Mysterious Lights Over Costa Rica Attributed to Chinese Rocket Debris

Early Monday morning, strange lights lit up the skies over various parts of Costa Rica, sparking awe and numerous videos. Experts identified the celestial spectacle as space debris, specifically remnants of the Chinese rocket Chang Zheng 53358 burning up as they reentered Earth’s atmosphere. Astronomer Erick Sanchez explained that the bright flashes occur when human-made objects like satellites and rocket parts disintegrate and ignite upon atmospheric reentry.

While parts of the 2022 Chinese rocket launch were speculated as the source, Sanchez noted such debris typically burns up completely. However, the accumulating space junk orbiting Earth poses a growing threat of dangerous collisions. Sanchez dismissed notions of meteorites given the slow speed of the lights. The lantern-like movement points instead to human space debris plunging back to Earth.

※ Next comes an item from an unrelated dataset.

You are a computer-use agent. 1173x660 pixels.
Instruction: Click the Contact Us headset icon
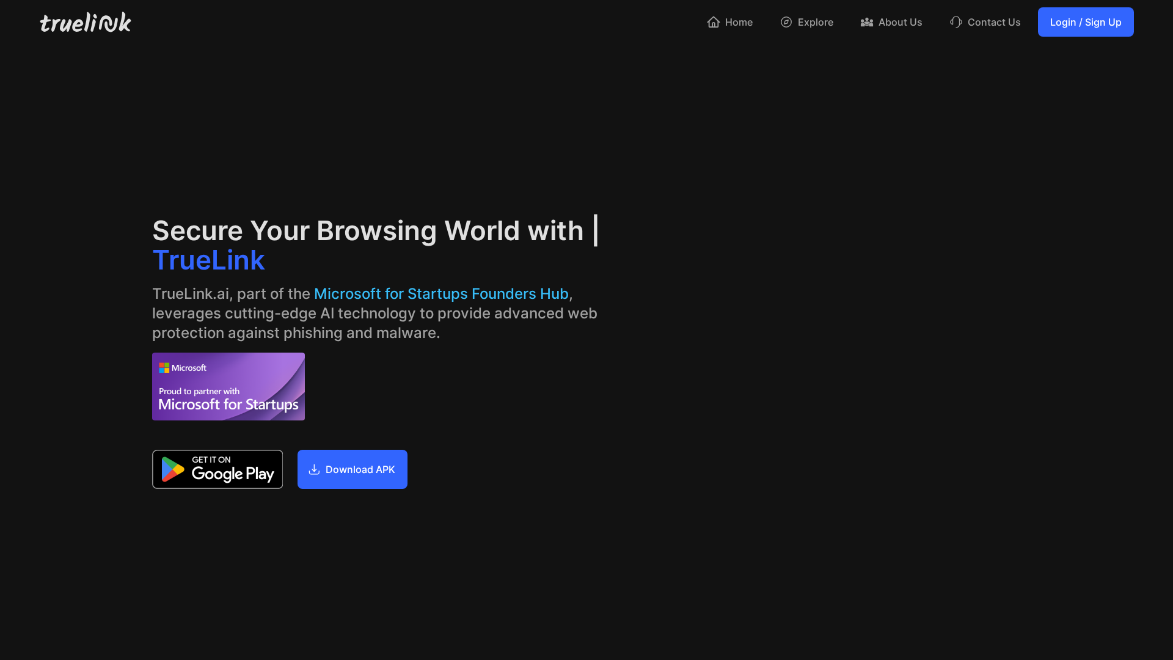pyautogui.click(x=956, y=22)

Costa Rica Pins Down 36 Crime “Hot Spots” Endangering Tourists

The Costa Rican Ministry of Public Security has identified 36 “hot spots” across the country where tourists face heightened risks of theft, assault, robbery, and other property crimes. These high-risk destinations include popular beach towns like Jacó, Tamarindo, Quepos, and Manuel Antonio which saw an alarming spike in tourist-targeted offenses in 2023. While reported crimes against tourists decreased slightly nationwide compared to 2022, the vast majority occurred in 10 key areas like San José and Puntarenas.

On February 8th, the National Chamber of Tourism announced expanded initiatives with the Ministry to curb ongoing tourist safety concerns in vital travel regions. With tourism integral to Costa Rica’s economy, officials seek to safeguard the country’s reputation as a leading eco-tourism destination by directing security resources towards newly designated high-risk zones.

Costa Rica Asked to Address Unauthorized Foreign Surf Teachers

The Association of Surf Instructors of Playa Tamarindo (AISPT) has filed a complaint stating that foreigners without proper permits are working illegally as surf instructors in the popular beach town. They report that in recent months, dozens of non-resident individuals have been offering surf lessons at cut-rate prices, undercutting legal establishments and decreasing wages.

The AISPT urges authorities to enforce regulations requiring that foreigners obtain valid work and migration documentation in order to be employed as instructors. Though stressing the necessity of fair competition and non-xenophobic attitudes, the Association emphasizes that all parties in the local surf instruction market must comply with the same rules.